*** TEXT BLOCK ***

Russian courts have jurisdiction to hear claims related to maintenance and/or filiation if the claimant is resident in Russia (art 402(3)(3) Russian CPC). The Russian courts have jurisdiction over →adoption matters if the adoptee has Russian nationality or is resident in Russia (art 403(2)(2) Russian CPC).
V. Basic principles of choice of law
1. General provisions
Article 1186(1) Russian CC specifies that the issue of →choice of law arises if a private relationship is characterized by a foreign element, such as the participation of a foreign person or location of the subject matter abroad. However, the list of possible foreign elements is not exhaustive.
As a general rule, characterization (→classification (characterization)) to determine the applicable conflict provision is made on the basis of Russian law. However, if the legal concepts requiring characterization are unknown to Russian law or are known under different terminology or with different content and cannot be determined by interpretation on the basis of Russian law, foreign law may be applied for characterization purposes (art 1187 Russian CC). When the applicable law is the law of a country with several legal systems, the determination of which legal system is applicable is made in accordance with the law of the foreign state. However, if the law of that foreign state does not help to resolve the issue, the legal system with the closest connection to the issue is applied (art 1188 Russian CC). Article 1190 Russian CC admits the doctrine of single →renvoi only for issues related to the determination of an individual’s legal status, provided the foreign law designated by the Russian choice-of-law rules refers back to Russian law. In all other situations, the concept of renvoi has no relevance.
Article 1192 Russian CC introduces the concept of →overriding mandatory provisions or rules of immediate application. An overriding mandatory provision is a mandatory rule which, by virtue of an indication in the rule itself or of its particular significance, regulates the respective relation regardless of the otherwise applicable law. Article 1192(1) Russian CC implies an obligation on the part of Russian courts to apply the overriding mandatory provisions of the →lex fori. For example, Russian court practice classifies as overriding mandatory provisions certain rules from the Federal Law dated 29 April 2008 No 57-FZ ‘On the Procedure of Making Foreign Investments in the Commercial Companies Having Strategic Significance for the Protection of Defense and Security of the State’. The rules of this Act demand the prior consent of a special governmental commission for certain types of transaction regarding the shares of strategic Russian →companies (para 16 of Review No 158). Article 1192(2) Russian CC allows the Russian courts to have regard to the overriding mandatory provisions of any third country after consideration of the purpose and nature of such provisions, as well as the p. 1consequences of their application or non-application. Pursuant to art 1193 Russian CC, a rule of foreign law in exceptional cases may not be applied when the consequences of its application would manifestly contradict the basic notions of the legal order of the Russian Federation (→public policy (ordre public)), having regard to the nature of the relations characterized by a foreign element. If necessary in such a case, the appropriate rule of Russian law will be applied.

*** End of TEXT BLOCK ***
*** DATA ***

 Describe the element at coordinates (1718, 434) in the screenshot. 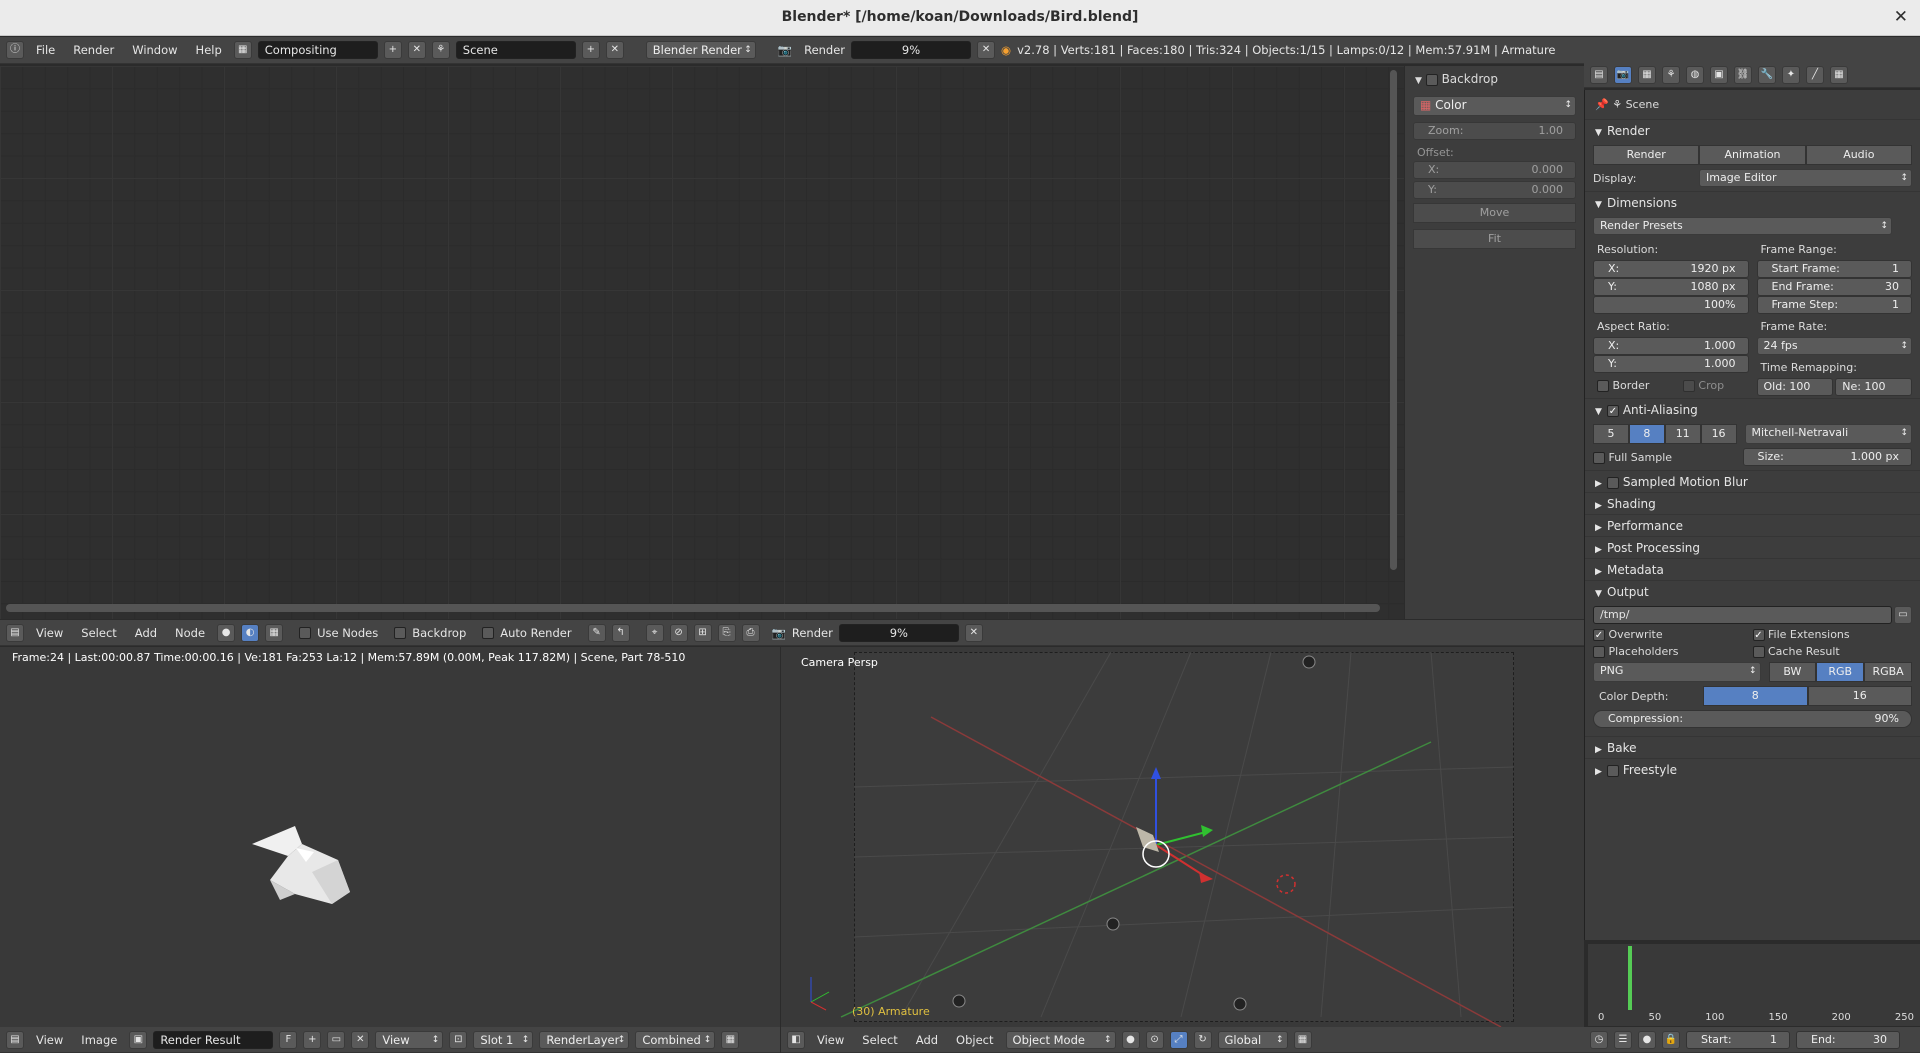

*** End of DATA ***

EXERCISES TO COMPLETE =>
a) From the passage on Russian conflict-of-laws rules, reproduce verbatim the part that opens with the words containing "V. Basic principles" and closes with "is not exhaustive.".
b) Answer these questions from the passage on Russian conflict-of-laws rules:
(i) Which provision gives Russian courts jurisdiction over adoption matters?
(ii) Which article of the Russian CC admits the doctrine of single renvoi?
(iii) What do the rules of Federal Law No 57-FZ of 29 April 2008 demand for certain types of transaction regarding the shares of strategic Russian companies?

YOUR WRITTEN ANSWERS =>
a)
V. Basic principles of choice of law
1. General provisions
Article 1186(1) Russian CC specifies that the issue of →choice of law arises if a private relationship is characterized by a foreign element, such as the participation of a foreign person or location of the subject matter abroad. However, the list of possible foreign elements is not exhaustive.

b)
(i) Art 403(2)(2) Russian CPC.
(ii) Article 1190.
(iii) The prior consent of a special governmental commission.